DeSantis brags about taking on Disney, as if he’s a courageous everyman taking on a tyrannical Goliath. If he were president, however, there’d be many more corporations he could target for social policies meant to keep up with evolving norms and values. His war on wokeness could even be self-escalating if he backed new laws or regulations on cultural values that forced companies to take a stand in opposition.
How far would DeSantis go to combat wokeness? Would he use the power of federal agencies such as the Securities and Exchange Commission and the Federal Trade Commission to punish disfavored companies? Would he try to block mergers based on personal grievances, as Donald Trump tried to do as president? Is that what voters really want, anyway?

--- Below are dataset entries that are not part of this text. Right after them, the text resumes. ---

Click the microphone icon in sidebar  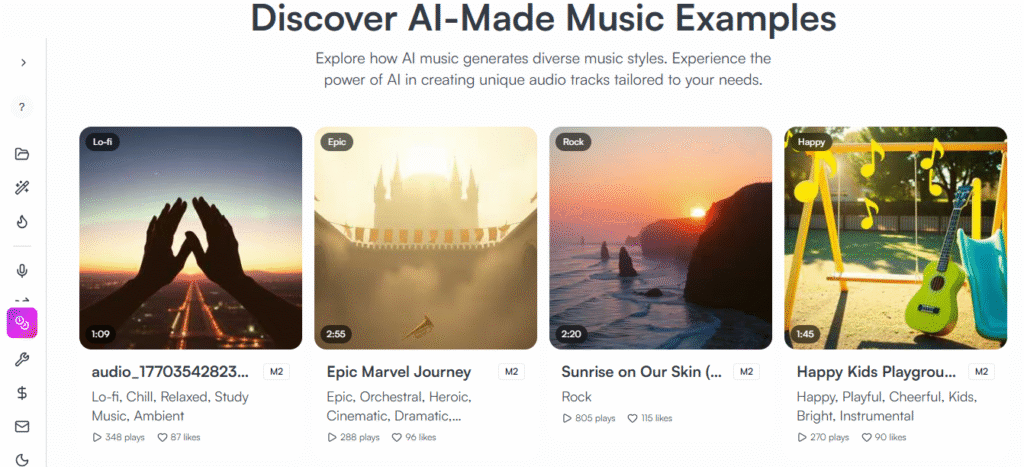[x=22, y=270]
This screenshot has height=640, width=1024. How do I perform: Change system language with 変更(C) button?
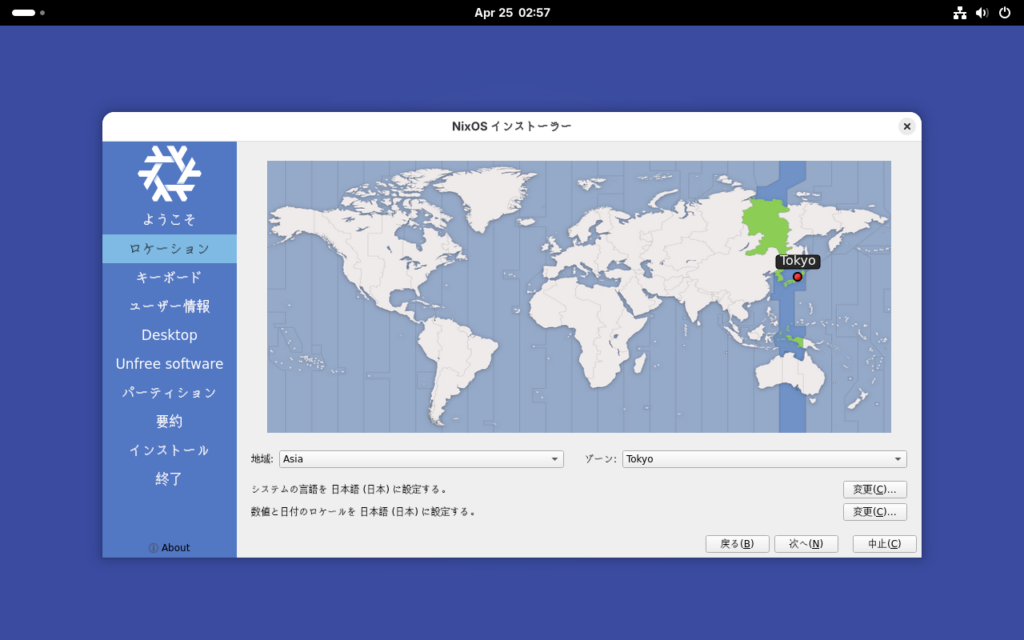tap(874, 489)
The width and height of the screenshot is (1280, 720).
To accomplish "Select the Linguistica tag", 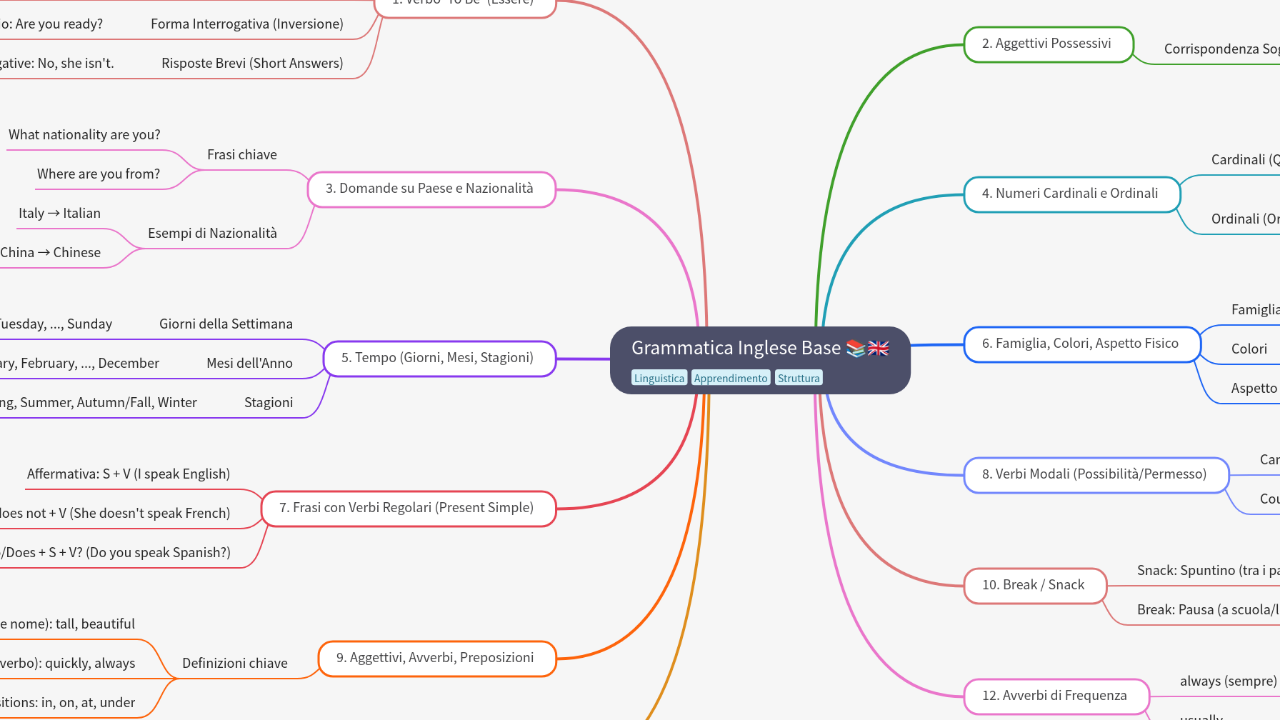I will [x=659, y=378].
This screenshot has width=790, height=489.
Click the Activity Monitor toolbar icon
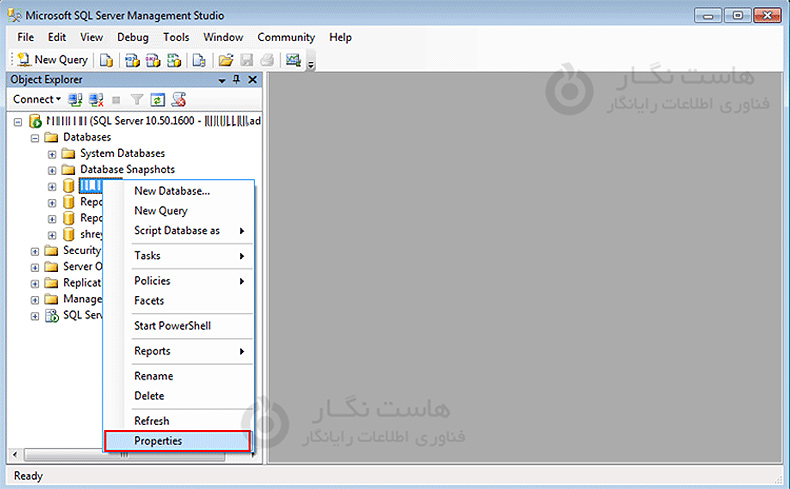coord(293,60)
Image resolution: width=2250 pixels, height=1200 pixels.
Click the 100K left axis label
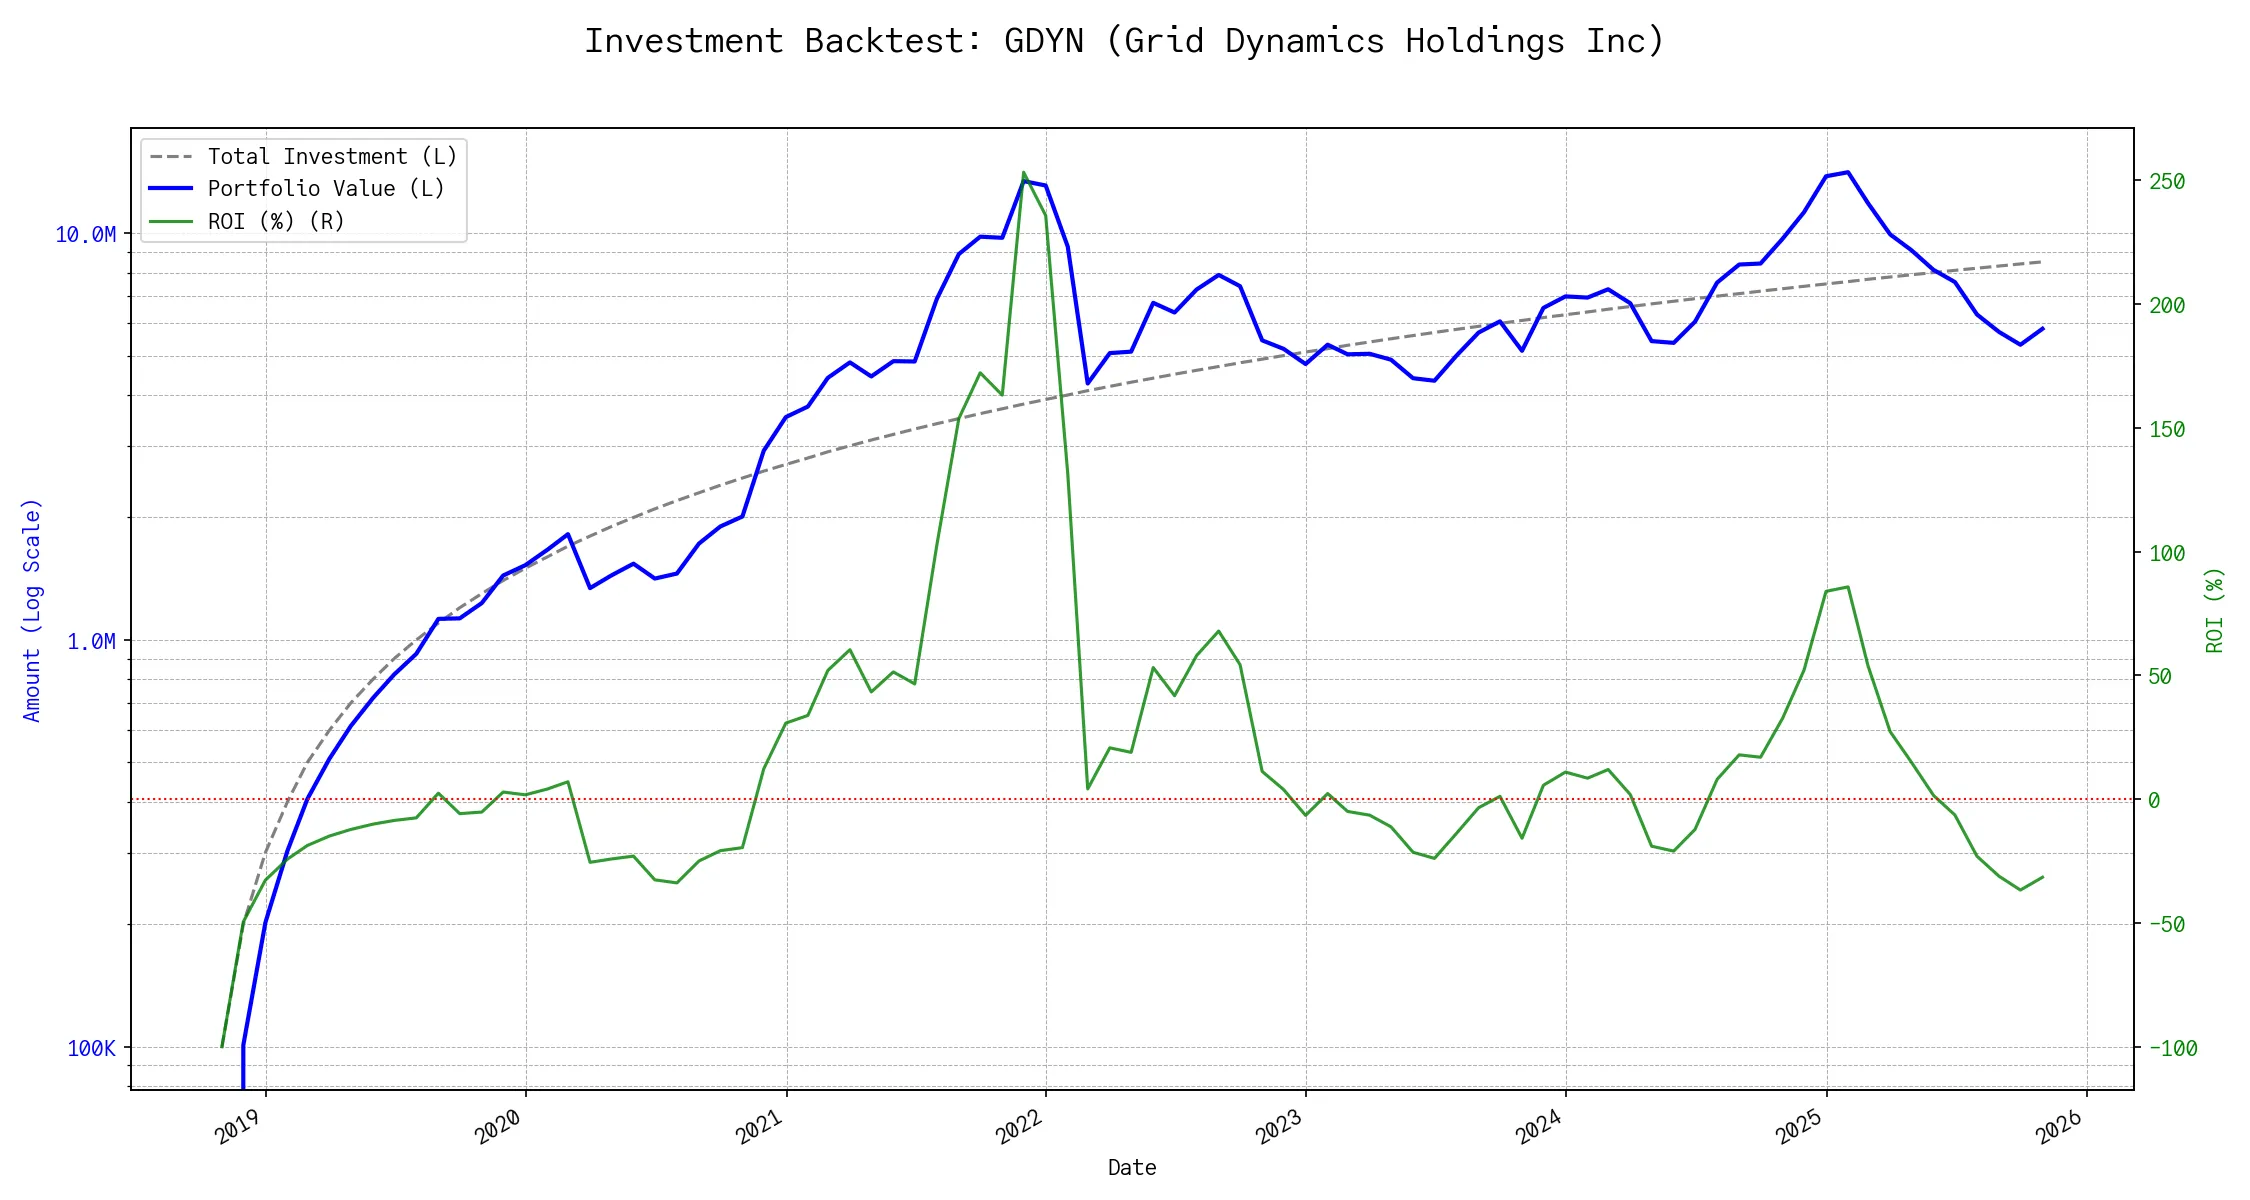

Probably not. Many Americans don’t even know what wokeness is, and among those who do, more consider it a positive thing than a negative. DeSantis is clearly trying to establish himself as a Trumpy culture warrior without Donald Trump’s personal baggage, since that seems the best way to win the presidential nomination in a party that has veered sharply right during the last decade. Yet DeSantis has fallen further behind Trump in early polling as the Disney battle has intensified and more people have learned about the Florida governor. Trump’s lead over DeSantis has widened from 16 points in March to 33 points in the latest FiveThirtyEight composite.
DeSantis’s nascent campaign is already well-funded, and at least one business titan — Tesla (TSLA) CEO Elon Musk — has his back. So DeSantis likely has enough support to sustain a long campaign, even if the polls don’t break his way.
Now we wait to see if DeSantis can offer peace with prosperity, or only war.